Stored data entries
BEGIN

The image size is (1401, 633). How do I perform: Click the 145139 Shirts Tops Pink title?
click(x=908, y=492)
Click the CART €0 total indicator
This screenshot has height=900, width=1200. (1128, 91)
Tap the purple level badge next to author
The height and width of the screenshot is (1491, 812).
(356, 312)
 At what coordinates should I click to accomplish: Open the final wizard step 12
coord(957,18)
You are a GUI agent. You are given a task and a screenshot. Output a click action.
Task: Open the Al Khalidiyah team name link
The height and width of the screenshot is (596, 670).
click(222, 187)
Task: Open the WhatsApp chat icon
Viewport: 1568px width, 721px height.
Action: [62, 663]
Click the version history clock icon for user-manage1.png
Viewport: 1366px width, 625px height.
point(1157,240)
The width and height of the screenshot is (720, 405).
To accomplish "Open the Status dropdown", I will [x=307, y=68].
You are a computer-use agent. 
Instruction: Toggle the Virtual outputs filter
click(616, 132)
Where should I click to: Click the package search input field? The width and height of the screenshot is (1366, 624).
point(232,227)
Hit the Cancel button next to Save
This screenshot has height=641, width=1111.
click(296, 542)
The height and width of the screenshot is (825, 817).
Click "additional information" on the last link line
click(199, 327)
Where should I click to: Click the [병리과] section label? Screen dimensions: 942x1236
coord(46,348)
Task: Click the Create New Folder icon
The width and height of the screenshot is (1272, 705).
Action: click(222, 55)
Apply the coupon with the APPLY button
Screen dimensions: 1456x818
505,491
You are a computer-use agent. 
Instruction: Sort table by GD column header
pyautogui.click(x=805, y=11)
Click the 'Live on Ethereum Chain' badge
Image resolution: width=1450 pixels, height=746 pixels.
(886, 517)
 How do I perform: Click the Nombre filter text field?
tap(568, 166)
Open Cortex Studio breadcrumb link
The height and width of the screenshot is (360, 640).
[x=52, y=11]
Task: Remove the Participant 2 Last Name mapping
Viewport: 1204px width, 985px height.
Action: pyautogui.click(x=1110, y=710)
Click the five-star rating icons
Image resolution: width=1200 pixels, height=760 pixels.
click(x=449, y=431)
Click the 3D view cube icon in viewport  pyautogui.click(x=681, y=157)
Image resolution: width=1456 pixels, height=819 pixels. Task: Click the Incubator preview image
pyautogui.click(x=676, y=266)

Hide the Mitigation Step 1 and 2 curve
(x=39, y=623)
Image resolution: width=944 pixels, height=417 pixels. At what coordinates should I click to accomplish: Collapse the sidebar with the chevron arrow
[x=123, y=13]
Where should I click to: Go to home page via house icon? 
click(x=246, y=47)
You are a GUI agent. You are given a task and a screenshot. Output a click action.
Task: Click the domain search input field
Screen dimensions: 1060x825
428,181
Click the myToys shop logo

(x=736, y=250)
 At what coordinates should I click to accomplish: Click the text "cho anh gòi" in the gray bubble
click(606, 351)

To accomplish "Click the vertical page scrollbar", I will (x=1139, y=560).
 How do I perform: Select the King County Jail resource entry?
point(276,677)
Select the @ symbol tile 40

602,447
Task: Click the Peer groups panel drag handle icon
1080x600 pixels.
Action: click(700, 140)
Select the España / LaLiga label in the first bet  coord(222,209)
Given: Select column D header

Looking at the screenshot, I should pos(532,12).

END

WHAT IS EXPECTED> Print the entire set of records again, exactly.

YOUR SOLUTION>
The image size is (1401, 633). How do I perform: Click the 145139 Shirts Tops Pink title?
click(x=908, y=492)
Click the CART €0 total indicator
This screenshot has height=900, width=1200. (1128, 91)
Tap the purple level badge next to author
The height and width of the screenshot is (1491, 812).
(356, 312)
 At what coordinates should I click to accomplish: Open the final wizard step 12
coord(957,18)
You are a GUI agent. You are given a task and a screenshot. Output a click action.
Task: Open the Al Khalidiyah team name link
The height and width of the screenshot is (596, 670).
click(222, 187)
Task: Open the WhatsApp chat icon
Viewport: 1568px width, 721px height.
Action: [62, 663]
Click the version history clock icon for user-manage1.png
Viewport: 1366px width, 625px height.
point(1157,240)
The width and height of the screenshot is (720, 405).
To accomplish "Open the Status dropdown", I will [x=307, y=68].
You are a computer-use agent. 
Instruction: Toggle the Virtual outputs filter
click(616, 132)
Where should I click to: Click the package search input field? The width and height of the screenshot is (1366, 624).
point(232,227)
Hit the Cancel button next to Save
This screenshot has height=641, width=1111.
click(296, 542)
The height and width of the screenshot is (825, 817).
Click "additional information" on the last link line
click(199, 327)
Where should I click to: Click the [병리과] section label? Screen dimensions: 942x1236
coord(46,348)
Task: Click the Create New Folder icon
The width and height of the screenshot is (1272, 705).
Action: click(222, 55)
Apply the coupon with the APPLY button
Screen dimensions: 1456x818
505,491
You are a computer-use agent. 
Instruction: Sort table by GD column header
pyautogui.click(x=805, y=11)
Click the 'Live on Ethereum Chain' badge
Image resolution: width=1450 pixels, height=746 pixels.
(886, 517)
 How do I perform: Click the Nombre filter text field?
tap(568, 166)
Open Cortex Studio breadcrumb link
The height and width of the screenshot is (360, 640).
[x=52, y=11]
Task: Remove the Participant 2 Last Name mapping
Viewport: 1204px width, 985px height.
Action: pyautogui.click(x=1110, y=710)
Click the five-star rating icons
Image resolution: width=1200 pixels, height=760 pixels.
click(x=449, y=431)
Click the 3D view cube icon in viewport  pyautogui.click(x=681, y=157)
Image resolution: width=1456 pixels, height=819 pixels. Task: Click the Incubator preview image
pyautogui.click(x=676, y=266)

Hide the Mitigation Step 1 and 2 curve
(x=39, y=623)
Image resolution: width=944 pixels, height=417 pixels. At what coordinates should I click to accomplish: Collapse the sidebar with the chevron arrow
[x=123, y=13]
Where should I click to: Go to home page via house icon? 
click(x=246, y=47)
You are a GUI agent. You are given a task and a screenshot. Output a click action.
Task: Click the domain search input field
Screen dimensions: 1060x825
428,181
Click the myToys shop logo

(x=736, y=250)
 At what coordinates should I click to accomplish: Click the text "cho anh gòi" in the gray bubble
click(606, 351)

To accomplish "Click the vertical page scrollbar", I will (x=1139, y=560).
 How do I perform: Select the King County Jail resource entry?
point(276,677)
Select the @ symbol tile 40

602,447
Task: Click the Peer groups panel drag handle icon
1080x600 pixels.
Action: click(700, 140)
Select the España / LaLiga label in the first bet  coord(222,209)
Given: Select column D header

Looking at the screenshot, I should pos(532,12).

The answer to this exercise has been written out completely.